Mr Michael Moss

Consultant Orthopaedic Surgeon

01243 753032

info@michaelmoss.info

Not infrequently, especially in women, the area of the knee between the underside of the patella (kneecap) and the front of the femur (thigh bone) wears out. The patient particularly notices a crunching sensation within the joint and problems on inclines or stairs as well as getting up out of chairs.

If this happens in isolation then the front surface of the femur (trochlea) is resurfaced with a metal prosthesis and a polythylene or plastic implant resurfaces the underside of the patella. The attraction here of course is that if only the patella or kneecap is worn, the patient may keep the rest of the natural knee without operation whilst a much reduced procedure is performed to resurface the patellofemoral joint.

This procedure is much smaller than a total knee replacement and patients achieve a faster recovery.

If wear and tear subsequently occurs in the main part of the knee joint, it is possible to resurface that area around the patellofemoral replacement without resorting to a total knee joint replacement.

Frequently Asked Questions

What tests will confirm the diagnosis of osteoarthritis?

Osteoarthritis is often visible on X-rays. Cartilage loss is indicated if the normal space between the bones is narrowed, if there is an abnormal increase in bone density, or if bony projections or erosions are evident. A blood test is often taken to rule out rheumatoid arthritis.

Mr Moss will conduct an examination of your joint and will ask you to describe the pain. He will record your medical history, often asking you a series of questions about injuries, infections, ailments you have experienced, and any medications you are taking.

From this information and examination, Mr Moss will choose the most appropriate treatment option for you.

|---|

* **What needs to be done**: Reproduce the passage of the patellofemoral replacement page starting with "01243 753032" and going on through "out of chairs.", swapping "crunching" for "grinding". The items were drawn from a separate source.

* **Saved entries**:
|---|

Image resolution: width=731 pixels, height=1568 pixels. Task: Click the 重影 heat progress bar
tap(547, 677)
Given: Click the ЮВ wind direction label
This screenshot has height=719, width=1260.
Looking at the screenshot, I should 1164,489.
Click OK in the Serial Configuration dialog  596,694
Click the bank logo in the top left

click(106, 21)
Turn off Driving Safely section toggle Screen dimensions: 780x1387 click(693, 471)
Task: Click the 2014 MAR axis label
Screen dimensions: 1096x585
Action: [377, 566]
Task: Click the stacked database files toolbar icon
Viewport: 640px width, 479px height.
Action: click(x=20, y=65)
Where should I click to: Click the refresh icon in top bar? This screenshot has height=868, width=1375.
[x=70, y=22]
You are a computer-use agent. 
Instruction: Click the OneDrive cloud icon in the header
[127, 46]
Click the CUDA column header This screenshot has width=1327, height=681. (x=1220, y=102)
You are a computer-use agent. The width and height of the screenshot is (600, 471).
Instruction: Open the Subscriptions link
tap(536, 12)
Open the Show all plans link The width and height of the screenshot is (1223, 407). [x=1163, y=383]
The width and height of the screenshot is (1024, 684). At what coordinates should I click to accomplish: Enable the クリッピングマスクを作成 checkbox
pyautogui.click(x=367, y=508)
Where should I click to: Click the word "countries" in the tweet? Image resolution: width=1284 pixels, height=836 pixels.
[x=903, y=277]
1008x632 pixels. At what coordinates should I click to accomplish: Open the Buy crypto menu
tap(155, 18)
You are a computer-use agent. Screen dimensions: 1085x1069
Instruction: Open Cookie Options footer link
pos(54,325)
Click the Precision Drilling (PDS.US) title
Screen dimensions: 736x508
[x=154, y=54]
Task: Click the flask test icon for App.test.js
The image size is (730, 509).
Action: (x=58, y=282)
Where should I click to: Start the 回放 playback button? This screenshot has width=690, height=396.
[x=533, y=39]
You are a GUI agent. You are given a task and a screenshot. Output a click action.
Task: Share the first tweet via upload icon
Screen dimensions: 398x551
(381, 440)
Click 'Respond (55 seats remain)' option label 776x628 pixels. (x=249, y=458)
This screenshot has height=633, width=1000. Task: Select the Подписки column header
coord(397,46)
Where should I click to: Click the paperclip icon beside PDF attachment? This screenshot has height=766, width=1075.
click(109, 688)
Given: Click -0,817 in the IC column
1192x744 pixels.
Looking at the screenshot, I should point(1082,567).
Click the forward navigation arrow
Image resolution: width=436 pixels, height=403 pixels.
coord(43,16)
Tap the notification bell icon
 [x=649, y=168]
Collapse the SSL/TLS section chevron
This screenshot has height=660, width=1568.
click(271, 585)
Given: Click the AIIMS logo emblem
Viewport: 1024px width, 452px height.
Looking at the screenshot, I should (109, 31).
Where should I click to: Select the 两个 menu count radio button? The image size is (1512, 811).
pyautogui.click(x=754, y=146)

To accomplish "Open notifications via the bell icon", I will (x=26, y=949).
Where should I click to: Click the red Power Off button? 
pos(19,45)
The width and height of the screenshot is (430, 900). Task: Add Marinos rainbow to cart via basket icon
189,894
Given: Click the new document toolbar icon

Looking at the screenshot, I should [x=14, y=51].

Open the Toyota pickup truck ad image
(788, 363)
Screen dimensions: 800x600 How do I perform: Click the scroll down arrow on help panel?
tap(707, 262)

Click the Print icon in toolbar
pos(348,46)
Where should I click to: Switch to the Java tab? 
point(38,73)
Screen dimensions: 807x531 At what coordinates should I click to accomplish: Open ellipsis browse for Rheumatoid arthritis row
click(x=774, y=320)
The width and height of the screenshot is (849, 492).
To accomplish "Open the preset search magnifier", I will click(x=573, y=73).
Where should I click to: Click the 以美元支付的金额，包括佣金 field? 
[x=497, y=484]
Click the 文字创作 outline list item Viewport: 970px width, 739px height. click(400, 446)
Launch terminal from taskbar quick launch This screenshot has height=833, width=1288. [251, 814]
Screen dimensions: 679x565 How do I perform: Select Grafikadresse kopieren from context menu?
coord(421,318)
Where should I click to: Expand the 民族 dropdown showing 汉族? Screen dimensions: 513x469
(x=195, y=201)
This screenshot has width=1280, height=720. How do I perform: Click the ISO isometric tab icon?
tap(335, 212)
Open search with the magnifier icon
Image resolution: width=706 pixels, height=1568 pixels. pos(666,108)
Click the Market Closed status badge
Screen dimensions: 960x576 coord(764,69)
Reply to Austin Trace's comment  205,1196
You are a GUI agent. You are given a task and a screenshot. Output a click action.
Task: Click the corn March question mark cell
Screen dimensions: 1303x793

|---|

* **Answer area**:
01243 753032

info@michaelmoss.info

Not infrequently, especially in women, the area of the knee between the underside of the patella (kneecap) and the front of the femur (thigh bone) wears out. The patient particularly notices a grinding sensation within the joint and problems on inclines or stairs as well as getting up out of chairs.